WATERLOO, Iowa --- Rod Blum doesn't expect to stray far from his core message as he tried to capture Iowa's 1st Congressional District seat.
"People ask me what are the top three concerns out there. The top three are the economy, the economy and the economy. But first and foremost, the economy," Blum said.
Blum, a Dubuque business owner and real estate developer, is one of two Republican candidates who have already declared they will try to unseat Braley. Steve Rathje, a Cedar Rapids businessman, has already started campaigning. Ben Lange, an Independence attorney who came within 2 percentage points of Braley in 2010, is also considering a second run at the office.
To get the economy rolling, Blum would like to see government become much more simple. He wants to rid the country of tax loopholes, favoring a flat tax or as close to one as he could get. Blum doesn't want to see targeted tax breaks that choose winners and losers.
He also thinks the nation's economy can't really take off until it gets the federal deficit and national debt under control.

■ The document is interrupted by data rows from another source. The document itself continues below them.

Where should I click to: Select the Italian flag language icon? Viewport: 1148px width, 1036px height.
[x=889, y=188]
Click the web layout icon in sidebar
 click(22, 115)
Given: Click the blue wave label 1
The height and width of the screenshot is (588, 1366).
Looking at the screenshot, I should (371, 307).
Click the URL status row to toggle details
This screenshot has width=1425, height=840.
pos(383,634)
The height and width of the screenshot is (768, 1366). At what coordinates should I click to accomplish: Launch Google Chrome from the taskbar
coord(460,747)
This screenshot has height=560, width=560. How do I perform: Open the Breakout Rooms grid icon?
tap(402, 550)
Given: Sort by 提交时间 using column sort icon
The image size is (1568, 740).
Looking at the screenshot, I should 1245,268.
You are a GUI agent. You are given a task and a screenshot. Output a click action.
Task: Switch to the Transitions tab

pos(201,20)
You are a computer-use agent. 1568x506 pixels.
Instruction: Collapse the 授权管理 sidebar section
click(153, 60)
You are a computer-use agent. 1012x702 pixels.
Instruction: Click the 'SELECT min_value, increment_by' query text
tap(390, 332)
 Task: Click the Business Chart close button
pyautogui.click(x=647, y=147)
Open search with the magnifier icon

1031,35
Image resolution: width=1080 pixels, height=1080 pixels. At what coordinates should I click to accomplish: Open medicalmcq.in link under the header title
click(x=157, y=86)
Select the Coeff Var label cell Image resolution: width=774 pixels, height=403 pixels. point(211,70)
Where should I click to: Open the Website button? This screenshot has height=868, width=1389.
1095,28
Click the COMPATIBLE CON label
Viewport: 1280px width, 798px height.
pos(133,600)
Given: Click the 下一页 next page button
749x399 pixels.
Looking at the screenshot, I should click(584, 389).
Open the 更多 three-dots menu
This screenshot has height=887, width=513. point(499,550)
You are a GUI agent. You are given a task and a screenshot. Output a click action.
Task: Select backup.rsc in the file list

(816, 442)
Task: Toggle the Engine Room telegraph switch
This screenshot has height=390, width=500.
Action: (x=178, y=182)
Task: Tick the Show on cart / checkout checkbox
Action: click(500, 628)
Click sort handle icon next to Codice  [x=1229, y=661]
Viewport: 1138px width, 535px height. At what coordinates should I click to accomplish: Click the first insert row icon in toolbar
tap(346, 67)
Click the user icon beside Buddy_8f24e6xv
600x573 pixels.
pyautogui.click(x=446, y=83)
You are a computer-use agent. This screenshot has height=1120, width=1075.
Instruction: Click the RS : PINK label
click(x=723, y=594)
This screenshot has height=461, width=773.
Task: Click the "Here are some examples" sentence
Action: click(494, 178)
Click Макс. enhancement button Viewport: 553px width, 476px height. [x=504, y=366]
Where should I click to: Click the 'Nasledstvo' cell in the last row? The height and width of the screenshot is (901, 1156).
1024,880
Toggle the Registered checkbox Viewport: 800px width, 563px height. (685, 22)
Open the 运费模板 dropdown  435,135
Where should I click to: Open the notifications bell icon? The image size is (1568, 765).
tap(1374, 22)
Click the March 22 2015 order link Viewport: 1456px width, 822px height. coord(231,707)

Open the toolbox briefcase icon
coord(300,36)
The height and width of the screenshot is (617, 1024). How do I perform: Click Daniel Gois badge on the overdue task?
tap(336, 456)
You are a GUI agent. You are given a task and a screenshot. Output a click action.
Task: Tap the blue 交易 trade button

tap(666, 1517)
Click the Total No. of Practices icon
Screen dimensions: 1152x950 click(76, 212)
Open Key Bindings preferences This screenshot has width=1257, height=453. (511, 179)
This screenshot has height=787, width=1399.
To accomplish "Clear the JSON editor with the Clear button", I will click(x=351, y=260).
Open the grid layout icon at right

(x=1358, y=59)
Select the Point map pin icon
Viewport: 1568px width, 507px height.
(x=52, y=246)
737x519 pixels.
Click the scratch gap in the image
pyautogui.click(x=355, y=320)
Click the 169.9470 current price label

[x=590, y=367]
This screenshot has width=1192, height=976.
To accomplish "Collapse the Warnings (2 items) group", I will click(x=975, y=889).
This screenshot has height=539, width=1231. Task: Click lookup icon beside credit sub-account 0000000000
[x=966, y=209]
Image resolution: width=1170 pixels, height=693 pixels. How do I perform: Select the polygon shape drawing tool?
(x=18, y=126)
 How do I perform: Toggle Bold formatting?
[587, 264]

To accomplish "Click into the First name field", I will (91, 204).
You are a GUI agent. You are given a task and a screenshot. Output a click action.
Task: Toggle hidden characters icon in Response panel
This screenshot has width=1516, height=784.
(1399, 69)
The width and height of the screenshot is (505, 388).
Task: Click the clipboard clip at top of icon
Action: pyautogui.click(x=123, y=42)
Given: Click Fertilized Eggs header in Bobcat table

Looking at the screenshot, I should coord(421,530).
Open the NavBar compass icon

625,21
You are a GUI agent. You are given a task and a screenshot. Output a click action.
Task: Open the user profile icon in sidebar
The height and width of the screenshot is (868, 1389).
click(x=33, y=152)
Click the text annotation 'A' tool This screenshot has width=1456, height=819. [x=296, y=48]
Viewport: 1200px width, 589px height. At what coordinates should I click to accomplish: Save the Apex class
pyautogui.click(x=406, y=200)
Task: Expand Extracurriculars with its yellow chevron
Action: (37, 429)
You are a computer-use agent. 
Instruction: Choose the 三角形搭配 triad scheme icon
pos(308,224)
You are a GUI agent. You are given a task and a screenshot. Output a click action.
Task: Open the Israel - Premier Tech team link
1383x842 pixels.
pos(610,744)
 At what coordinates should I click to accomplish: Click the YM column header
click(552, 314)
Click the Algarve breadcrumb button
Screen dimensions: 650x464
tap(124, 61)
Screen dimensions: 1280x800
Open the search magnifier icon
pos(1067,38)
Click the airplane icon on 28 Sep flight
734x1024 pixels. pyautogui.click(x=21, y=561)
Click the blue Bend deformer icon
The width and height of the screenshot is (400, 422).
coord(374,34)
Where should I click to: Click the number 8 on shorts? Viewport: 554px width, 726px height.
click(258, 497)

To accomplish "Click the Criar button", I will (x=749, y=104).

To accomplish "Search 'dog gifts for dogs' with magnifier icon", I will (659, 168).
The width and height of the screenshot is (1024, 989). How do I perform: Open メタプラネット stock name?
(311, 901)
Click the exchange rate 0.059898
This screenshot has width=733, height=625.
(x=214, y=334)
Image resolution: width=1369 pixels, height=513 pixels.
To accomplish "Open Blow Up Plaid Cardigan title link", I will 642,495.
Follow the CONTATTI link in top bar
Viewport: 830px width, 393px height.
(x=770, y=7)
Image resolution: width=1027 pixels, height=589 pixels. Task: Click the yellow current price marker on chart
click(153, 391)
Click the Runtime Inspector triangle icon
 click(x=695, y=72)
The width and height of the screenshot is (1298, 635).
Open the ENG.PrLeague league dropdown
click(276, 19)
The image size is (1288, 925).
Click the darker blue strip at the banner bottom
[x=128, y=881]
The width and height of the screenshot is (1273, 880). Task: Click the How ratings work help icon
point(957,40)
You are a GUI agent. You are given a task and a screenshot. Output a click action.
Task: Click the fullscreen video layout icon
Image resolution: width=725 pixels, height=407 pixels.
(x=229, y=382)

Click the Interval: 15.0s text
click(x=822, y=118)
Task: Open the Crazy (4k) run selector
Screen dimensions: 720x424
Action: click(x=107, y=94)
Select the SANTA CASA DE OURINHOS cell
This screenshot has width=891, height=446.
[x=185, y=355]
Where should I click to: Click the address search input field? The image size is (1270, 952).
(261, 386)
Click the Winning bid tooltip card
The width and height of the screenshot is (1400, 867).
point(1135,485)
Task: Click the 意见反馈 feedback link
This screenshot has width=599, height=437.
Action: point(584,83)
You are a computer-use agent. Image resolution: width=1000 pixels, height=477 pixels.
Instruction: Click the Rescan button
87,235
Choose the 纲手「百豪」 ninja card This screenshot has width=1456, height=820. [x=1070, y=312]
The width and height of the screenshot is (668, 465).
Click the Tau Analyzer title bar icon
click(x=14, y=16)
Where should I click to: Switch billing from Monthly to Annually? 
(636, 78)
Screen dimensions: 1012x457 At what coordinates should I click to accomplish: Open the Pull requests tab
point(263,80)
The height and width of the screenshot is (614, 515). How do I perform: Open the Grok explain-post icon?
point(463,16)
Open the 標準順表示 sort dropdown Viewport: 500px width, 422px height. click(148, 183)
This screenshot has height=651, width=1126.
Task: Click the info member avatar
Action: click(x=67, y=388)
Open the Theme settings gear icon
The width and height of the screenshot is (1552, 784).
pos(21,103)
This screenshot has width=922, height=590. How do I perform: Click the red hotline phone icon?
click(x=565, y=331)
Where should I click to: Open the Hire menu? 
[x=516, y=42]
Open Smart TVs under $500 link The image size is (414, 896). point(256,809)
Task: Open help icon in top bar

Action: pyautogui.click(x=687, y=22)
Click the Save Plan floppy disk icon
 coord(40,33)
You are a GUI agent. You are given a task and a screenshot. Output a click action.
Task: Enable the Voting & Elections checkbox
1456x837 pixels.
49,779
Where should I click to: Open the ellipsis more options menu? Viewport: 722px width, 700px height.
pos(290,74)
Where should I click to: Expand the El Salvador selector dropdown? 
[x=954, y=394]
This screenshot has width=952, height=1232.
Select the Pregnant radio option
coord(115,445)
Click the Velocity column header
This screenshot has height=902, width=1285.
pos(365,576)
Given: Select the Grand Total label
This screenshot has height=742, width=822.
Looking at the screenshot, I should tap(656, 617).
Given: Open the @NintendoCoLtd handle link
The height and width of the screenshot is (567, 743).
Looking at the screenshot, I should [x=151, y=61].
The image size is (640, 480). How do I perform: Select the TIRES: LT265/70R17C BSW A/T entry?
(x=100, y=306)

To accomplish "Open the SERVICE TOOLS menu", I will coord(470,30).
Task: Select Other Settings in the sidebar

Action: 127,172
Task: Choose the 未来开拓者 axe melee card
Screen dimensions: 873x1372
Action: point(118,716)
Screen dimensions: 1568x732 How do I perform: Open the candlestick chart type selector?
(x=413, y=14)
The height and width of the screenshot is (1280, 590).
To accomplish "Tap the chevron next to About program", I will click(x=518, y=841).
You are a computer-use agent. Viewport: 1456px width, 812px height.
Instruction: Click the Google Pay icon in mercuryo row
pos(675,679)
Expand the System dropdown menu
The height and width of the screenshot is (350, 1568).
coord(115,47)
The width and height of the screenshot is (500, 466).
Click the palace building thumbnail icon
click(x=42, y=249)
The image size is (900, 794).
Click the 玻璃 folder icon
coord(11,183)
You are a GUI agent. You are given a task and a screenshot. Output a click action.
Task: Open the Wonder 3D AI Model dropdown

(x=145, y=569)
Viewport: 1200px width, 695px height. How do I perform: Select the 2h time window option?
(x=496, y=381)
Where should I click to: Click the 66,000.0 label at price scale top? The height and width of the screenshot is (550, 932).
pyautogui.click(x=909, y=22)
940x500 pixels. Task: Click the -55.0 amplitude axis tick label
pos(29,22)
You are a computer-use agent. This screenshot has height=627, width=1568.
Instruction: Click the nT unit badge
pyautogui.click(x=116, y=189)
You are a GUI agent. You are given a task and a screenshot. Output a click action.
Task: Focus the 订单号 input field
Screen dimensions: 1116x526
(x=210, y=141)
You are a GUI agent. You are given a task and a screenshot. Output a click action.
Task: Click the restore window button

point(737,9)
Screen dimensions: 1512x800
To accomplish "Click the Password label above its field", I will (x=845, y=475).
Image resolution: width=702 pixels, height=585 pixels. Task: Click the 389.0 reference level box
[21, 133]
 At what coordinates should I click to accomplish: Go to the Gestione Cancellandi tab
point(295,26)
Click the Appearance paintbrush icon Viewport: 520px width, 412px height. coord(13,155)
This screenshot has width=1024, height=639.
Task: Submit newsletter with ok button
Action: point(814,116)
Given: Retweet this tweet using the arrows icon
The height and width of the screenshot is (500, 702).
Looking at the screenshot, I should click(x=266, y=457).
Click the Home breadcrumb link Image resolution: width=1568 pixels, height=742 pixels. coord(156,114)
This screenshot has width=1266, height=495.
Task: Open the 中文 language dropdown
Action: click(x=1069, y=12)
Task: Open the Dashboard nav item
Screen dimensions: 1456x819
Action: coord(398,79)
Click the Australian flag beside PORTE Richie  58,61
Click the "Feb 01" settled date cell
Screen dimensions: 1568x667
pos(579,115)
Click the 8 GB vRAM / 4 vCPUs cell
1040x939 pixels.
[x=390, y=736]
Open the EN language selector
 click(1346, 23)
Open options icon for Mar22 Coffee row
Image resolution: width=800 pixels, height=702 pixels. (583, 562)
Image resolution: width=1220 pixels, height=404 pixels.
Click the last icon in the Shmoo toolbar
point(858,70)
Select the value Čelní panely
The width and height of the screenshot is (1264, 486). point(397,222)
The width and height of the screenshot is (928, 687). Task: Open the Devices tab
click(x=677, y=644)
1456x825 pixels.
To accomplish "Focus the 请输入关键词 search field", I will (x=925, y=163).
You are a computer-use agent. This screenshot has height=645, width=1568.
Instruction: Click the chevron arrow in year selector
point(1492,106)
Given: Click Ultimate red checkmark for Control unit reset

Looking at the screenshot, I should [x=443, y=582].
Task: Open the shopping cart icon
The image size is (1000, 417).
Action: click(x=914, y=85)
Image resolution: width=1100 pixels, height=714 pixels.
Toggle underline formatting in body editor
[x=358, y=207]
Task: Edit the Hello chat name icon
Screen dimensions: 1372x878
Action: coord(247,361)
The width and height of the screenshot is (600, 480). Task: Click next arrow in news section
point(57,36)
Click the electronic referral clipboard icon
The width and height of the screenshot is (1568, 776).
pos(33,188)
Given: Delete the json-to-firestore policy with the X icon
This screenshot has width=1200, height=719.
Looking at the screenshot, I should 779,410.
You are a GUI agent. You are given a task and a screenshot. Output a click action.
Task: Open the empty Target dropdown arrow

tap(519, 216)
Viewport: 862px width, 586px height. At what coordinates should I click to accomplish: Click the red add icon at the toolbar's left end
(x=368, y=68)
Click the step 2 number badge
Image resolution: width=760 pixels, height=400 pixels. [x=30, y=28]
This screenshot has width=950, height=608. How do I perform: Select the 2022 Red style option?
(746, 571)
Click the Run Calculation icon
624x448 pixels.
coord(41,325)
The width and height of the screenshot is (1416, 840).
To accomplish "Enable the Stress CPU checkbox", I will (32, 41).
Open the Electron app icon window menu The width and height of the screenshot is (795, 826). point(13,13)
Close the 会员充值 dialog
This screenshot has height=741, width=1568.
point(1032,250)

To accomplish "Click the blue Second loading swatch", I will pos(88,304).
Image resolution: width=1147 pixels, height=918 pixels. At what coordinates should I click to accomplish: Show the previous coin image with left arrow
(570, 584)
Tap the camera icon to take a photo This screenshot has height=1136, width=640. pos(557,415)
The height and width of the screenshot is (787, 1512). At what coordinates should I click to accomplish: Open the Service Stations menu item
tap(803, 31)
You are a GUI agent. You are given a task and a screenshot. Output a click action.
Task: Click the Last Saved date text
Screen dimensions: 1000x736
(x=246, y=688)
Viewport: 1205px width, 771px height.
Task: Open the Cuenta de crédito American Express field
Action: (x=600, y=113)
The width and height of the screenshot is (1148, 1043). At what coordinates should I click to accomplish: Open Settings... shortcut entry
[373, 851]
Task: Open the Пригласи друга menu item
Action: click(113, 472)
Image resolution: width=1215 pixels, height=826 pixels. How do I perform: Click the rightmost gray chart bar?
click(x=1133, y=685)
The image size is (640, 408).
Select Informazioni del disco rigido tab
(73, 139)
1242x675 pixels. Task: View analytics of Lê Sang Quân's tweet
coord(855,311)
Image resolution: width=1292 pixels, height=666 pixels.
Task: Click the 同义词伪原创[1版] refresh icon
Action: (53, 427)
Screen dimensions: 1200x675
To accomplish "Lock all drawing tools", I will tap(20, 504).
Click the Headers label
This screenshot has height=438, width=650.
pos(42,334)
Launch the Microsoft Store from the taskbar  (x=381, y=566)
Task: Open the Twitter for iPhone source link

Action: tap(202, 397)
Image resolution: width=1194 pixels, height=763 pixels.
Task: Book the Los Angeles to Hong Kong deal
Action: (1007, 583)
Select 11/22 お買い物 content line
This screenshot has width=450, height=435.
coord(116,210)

Blum tells a story of how his parents lived within their own modest means, not spending more than they took in and managing to save for the future. He believes people know how to balance their own budgets and expect the same from their government.
"We just knew we couldn't spend more than we took in," Blum said. He's excited about the opportunities to shrink the federal government in the current political climate.
Blum calls himself a tea pParty Republican and professes a strong belief in citizen legislators. He pledges that if he is elected to Congress, he would limit himself to three terms.
Blum owns a software company that specializes in architecture and structural engineering and has been doing residential real estate development in Dubuque. He also wrote a conservative political column for the Dubuque Telegraph-Herald newspaper, which he gave up this month to run for office.
That business experience is what Blum says gives him a good grasp of the economy, and he's eager to take that perspective to Washington.
"What we're doing today is arguing over pieces of pie, but the pie is shrinking. I want the pie to grow," Blum said.